Shuck

Arsenal Pulp Press

Released: 2008

Pages: 149 pp.

 

Shuck by Daniel Allen Cox

 

One time I found someone’s diary on the SkyTrain while I was making my trip home from Vancouver into the suburbs. I flipped it open and read a couple pages. I couldn’t help it. This was someone I didn’t know and all of a sudden I had her thoughts. I could do whatever I wanted with them. It was a girl’s diary, probably in her teens, and she wrote in a blue marker that was way too thick to be legible. I couldn’t remember a thing that girl confided in her diary after I left it on the seat and got off at my stop.

 

Jaeven Marshall’s diary in Daniel Allen Cox’s latest book Shuck, however, is a little different. In Jaeven’s diary the reader gets a window seat into the mind of a wannabe short story writer who is also a barely functioning meth addict, kind of homeless, and a street-level whore turned gay porn star and hustler. More than anything though, he’s a muse for artists and painters alike.

 

It’s 1999 in a gritty and dark New York City and Jaeven is living in an abandoned room in a designer shoe warehouse. He writes all day and turns tricks all night. He’s 22 and trying desperately to become a published writer. When a man invites him to live with him in his condo, Jaeven moves in and slowly moves up the food chain. Jaeven starts modelling for gay porn magazines and over night he is a major it boy. He still turns tricks and continues to take meth, but he finally has a little bit of money. What he really wants, though, is some recognition for his writing.
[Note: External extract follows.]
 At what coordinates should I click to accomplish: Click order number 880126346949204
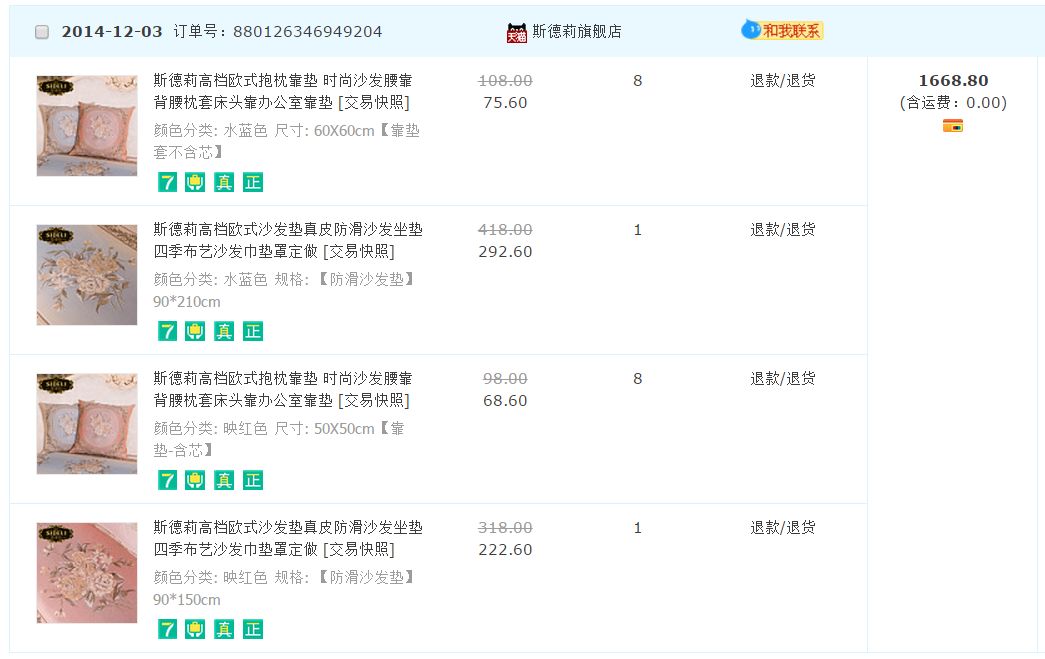tap(307, 32)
However, no one wants to publish his work about an outcast reform school kid and the reject letters keep piling up.

 

Cox’s writing is tight and funny. He captures your attention with the very first few lines: “I bet that right now, you’re not listening to Duran Duran’s “Ordinary World” in your Walkman, which means you won’t understand a word I’ve written. You suck, but that’s besides the point.” Jaeven has ADD and Cox skilfully pushes his reader through the messed up head of a guy who takes meth in order to focus his mind. Cox is a very detailed writer, adding the most interesting nuances into his writing. When Jaeven stars in a porn movie, Cox gives us every gritty detail. There’s no glamour here.

 

Jaeven is an unreliable narrator. He lies and admits it, sometimes. Cox does a great job pulling together this book, but I would have liked to see some motivation as to why Jaeven wanted to get published so bad. From the summaries of the stories that Jaeven writes, it’s pretty clear that they are autobiographical stories from his adolescence. But, that’s the only glance we get about this character’s past. However, why does anyone want to get published? Maybe it’s something you just can’t put your finger on.

 

Shuck is a fantastic, quick-paced book that will have you laughing, cringing and hoping that something will happen for Jaeven.